Exact reproduction required: the lines below from the line with "Click the Find a setting search box" to the line with "Open the site", both ends included, and no others.

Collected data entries
※
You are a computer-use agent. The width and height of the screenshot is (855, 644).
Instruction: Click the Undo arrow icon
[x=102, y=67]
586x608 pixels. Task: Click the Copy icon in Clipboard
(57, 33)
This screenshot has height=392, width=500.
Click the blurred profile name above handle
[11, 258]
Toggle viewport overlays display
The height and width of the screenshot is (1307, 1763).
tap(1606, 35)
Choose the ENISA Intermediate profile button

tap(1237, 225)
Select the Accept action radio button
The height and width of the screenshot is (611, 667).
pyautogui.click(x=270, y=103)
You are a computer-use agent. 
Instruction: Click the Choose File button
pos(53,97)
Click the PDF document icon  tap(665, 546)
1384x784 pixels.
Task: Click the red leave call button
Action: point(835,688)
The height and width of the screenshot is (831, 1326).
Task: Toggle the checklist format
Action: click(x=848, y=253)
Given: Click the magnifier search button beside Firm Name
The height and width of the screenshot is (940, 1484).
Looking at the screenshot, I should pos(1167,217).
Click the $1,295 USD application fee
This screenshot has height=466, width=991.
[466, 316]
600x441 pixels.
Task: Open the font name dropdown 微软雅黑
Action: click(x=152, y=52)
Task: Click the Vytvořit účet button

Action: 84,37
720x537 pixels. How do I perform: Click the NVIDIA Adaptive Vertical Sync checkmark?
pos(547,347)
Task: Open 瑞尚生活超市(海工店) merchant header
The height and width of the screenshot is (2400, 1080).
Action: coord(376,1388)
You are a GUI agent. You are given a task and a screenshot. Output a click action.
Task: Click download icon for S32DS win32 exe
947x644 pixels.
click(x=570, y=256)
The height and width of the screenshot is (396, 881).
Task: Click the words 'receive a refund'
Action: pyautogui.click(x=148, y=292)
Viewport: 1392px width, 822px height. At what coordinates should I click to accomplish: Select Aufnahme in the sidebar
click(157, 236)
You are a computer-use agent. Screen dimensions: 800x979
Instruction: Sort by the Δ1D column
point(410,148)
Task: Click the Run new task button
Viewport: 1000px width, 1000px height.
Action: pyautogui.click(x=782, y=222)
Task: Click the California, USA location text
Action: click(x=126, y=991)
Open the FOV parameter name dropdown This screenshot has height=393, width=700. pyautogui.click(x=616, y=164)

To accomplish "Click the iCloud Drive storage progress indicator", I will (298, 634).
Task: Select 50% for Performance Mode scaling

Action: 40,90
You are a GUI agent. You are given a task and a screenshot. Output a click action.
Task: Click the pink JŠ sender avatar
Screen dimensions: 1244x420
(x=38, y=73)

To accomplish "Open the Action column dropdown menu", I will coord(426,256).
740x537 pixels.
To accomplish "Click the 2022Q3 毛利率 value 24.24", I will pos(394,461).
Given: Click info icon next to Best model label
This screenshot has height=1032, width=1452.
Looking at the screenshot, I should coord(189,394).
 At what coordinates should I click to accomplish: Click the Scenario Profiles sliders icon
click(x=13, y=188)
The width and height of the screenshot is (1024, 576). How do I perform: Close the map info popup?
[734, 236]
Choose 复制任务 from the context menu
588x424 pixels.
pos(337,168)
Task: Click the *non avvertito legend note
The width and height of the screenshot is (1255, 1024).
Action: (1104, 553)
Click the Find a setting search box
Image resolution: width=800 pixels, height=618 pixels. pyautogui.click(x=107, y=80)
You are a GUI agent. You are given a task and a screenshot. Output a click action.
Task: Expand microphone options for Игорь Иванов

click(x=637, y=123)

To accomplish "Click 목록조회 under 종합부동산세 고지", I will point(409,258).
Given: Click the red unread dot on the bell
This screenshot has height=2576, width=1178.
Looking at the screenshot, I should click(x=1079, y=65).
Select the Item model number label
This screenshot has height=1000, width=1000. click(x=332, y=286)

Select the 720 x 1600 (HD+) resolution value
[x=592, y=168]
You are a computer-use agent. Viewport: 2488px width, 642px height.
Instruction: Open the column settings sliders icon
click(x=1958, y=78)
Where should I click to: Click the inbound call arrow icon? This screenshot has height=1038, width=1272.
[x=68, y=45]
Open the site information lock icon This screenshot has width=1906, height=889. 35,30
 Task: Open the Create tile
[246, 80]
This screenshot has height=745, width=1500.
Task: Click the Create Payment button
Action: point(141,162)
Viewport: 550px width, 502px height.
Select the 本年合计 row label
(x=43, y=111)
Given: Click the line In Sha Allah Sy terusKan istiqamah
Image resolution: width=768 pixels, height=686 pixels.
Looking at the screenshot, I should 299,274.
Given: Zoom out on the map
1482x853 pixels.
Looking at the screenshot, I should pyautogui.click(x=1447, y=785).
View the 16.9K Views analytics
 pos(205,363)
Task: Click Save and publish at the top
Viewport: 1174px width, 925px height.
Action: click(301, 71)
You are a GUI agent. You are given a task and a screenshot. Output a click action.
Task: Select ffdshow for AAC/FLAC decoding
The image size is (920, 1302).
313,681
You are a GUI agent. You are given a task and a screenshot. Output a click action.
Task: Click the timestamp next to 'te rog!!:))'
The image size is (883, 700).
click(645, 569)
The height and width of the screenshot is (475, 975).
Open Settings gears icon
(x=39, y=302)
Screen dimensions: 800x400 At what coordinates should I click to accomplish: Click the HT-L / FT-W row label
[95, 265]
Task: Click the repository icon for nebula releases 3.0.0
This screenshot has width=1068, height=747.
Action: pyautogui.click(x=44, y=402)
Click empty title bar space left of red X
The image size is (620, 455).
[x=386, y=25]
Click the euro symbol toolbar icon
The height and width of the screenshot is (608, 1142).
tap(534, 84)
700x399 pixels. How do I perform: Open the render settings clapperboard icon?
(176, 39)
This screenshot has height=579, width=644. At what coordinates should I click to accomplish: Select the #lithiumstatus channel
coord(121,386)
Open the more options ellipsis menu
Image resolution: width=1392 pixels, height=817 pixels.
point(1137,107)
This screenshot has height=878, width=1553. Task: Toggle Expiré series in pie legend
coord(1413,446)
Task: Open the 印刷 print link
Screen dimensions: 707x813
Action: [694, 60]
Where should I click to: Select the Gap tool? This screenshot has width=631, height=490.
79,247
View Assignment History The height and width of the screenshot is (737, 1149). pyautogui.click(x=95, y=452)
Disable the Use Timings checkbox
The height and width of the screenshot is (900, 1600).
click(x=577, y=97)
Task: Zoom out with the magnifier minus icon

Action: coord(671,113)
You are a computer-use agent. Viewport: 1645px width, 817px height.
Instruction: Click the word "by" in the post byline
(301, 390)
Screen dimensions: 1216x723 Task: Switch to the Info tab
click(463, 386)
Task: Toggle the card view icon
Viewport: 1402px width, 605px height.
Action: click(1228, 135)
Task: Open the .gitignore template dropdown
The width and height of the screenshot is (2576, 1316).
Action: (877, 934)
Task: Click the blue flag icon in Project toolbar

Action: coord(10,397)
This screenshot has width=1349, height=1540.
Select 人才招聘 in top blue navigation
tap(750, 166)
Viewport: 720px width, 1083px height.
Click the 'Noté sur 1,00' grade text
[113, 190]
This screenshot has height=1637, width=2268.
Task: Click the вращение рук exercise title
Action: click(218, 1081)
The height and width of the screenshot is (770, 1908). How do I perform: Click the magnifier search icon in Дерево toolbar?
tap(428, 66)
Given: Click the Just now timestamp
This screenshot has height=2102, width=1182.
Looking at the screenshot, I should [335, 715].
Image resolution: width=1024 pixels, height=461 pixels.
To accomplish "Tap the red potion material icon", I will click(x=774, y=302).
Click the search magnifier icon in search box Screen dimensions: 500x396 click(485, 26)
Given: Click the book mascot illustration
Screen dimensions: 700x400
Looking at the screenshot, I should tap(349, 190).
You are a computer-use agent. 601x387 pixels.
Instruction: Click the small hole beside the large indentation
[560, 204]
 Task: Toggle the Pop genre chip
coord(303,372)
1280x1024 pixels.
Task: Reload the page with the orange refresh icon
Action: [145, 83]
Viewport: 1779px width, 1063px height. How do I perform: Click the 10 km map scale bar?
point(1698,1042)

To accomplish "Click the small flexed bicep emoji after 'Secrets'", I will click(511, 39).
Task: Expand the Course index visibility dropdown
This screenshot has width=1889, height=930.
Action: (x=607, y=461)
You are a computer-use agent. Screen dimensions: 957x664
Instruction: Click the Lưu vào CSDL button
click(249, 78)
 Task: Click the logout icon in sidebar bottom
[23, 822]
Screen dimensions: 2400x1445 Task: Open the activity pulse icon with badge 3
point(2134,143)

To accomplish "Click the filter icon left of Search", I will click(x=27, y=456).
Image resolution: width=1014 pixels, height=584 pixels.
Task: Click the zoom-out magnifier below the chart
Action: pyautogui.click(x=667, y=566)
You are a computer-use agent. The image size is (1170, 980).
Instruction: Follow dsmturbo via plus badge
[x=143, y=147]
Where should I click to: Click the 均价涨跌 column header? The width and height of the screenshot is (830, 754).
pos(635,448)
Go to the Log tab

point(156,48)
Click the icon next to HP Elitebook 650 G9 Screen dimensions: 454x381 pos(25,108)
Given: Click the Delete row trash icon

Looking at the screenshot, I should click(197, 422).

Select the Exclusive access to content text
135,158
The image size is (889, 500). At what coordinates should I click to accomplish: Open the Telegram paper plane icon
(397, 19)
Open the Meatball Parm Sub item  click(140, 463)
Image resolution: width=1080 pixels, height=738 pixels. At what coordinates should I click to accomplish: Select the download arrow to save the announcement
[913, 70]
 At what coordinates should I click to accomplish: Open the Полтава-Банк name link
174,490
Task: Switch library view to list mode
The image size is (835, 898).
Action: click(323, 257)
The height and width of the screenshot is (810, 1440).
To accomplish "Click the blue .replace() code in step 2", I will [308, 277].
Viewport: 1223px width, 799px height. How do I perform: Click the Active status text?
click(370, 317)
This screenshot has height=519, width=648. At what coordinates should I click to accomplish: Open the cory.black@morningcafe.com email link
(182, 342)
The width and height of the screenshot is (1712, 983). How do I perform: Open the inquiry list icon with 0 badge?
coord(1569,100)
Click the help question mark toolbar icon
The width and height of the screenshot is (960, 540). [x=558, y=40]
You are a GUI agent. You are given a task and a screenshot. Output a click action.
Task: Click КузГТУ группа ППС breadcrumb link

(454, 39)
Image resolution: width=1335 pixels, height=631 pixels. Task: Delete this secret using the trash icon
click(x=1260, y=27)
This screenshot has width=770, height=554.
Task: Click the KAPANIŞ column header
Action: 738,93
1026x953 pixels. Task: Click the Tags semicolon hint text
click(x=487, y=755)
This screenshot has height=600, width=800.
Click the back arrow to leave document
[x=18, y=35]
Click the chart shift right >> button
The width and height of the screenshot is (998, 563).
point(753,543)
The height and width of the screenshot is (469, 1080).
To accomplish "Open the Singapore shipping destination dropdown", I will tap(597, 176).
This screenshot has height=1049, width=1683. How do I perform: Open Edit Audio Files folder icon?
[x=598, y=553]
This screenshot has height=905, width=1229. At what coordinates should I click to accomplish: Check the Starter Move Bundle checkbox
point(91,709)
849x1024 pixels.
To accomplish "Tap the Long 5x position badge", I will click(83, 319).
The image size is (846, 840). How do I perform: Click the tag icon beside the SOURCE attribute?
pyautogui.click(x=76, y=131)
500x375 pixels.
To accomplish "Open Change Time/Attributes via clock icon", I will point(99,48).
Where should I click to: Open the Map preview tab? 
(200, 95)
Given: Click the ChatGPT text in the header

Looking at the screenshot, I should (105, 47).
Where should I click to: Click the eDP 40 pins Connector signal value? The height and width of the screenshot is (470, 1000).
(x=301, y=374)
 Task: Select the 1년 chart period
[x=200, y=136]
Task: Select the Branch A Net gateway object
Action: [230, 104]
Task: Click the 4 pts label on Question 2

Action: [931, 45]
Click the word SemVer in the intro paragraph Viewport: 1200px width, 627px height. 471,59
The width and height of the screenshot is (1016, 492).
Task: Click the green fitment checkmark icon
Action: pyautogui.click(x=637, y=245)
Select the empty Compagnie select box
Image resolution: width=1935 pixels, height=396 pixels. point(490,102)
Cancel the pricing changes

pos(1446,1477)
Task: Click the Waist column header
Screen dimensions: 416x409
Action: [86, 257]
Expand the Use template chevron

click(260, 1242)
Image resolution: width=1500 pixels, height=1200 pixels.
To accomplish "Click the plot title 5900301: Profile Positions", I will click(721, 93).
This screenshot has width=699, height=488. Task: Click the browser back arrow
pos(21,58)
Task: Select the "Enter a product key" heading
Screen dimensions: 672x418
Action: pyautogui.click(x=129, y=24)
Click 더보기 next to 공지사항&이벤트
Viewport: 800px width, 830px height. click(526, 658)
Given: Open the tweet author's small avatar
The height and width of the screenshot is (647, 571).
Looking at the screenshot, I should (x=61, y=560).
※
> **Task answer**:
Click the Find a setting search box
Image resolution: width=800 pixels, height=618 pixels. pyautogui.click(x=107, y=80)
You are a GUI agent. You are given a task and a screenshot. Output a click action.
Task: Expand microphone options for Игорь Иванов

click(x=637, y=123)

To accomplish "Click 목록조회 under 종합부동산세 고지", I will point(409,258).
Given: Click the red unread dot on the bell
This screenshot has height=2576, width=1178.
Looking at the screenshot, I should click(x=1079, y=65).
Select the Item model number label
This screenshot has height=1000, width=1000. click(x=332, y=286)

Select the 720 x 1600 (HD+) resolution value
[x=592, y=168]
You are a computer-use agent. Viewport: 2488px width, 642px height.
Instruction: Open the column settings sliders icon
click(x=1958, y=78)
Where should I click to: Click the inbound call arrow icon? This screenshot has height=1038, width=1272.
[x=68, y=45]
Open the site information lock icon This screenshot has width=1906, height=889. 35,30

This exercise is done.